### DESCRIPTION OF THE TASK
All entries must be repeated exactly. No picture should appear in the result.

### AVAILABLE DATA

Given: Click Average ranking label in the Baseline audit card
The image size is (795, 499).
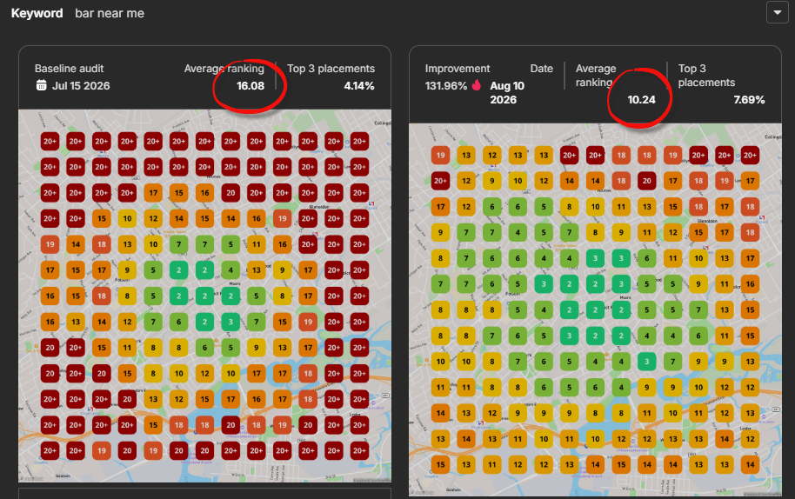Looking at the screenshot, I should tap(224, 69).
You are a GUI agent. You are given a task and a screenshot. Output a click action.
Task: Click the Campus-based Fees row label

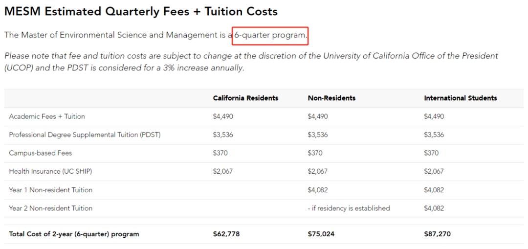click(x=41, y=153)
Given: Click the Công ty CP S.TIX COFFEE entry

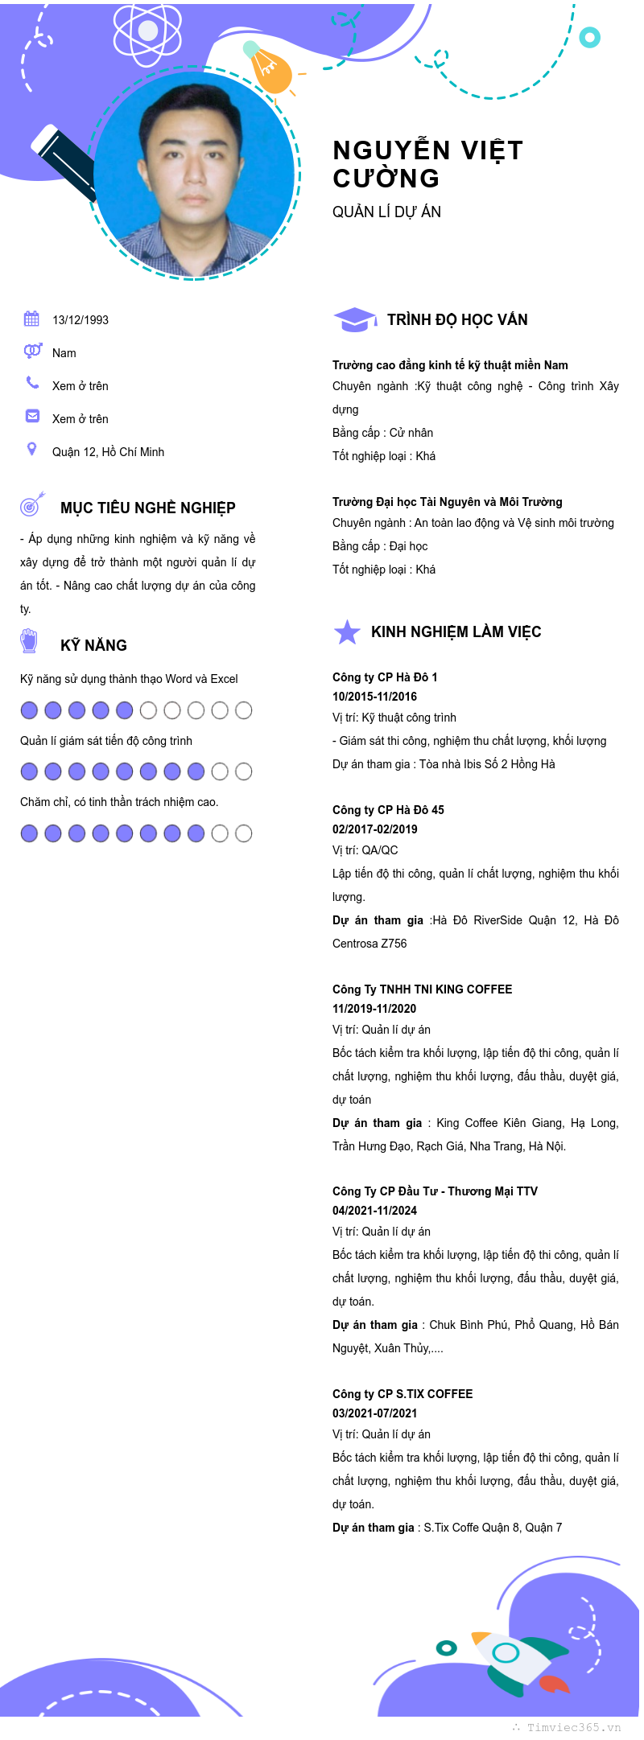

### SOLUTION FOR THIS EXERCISE
Given: Click Average ranking label in the Baseline audit card
The image size is (795, 499).
Looking at the screenshot, I should tap(224, 69).
You are a GUI agent. You are given a task and a screenshot. Output a click action.
Task: Click the Campus-based Fees row label

click(x=41, y=153)
Given: Click the Công ty CP S.TIX COFFEE entry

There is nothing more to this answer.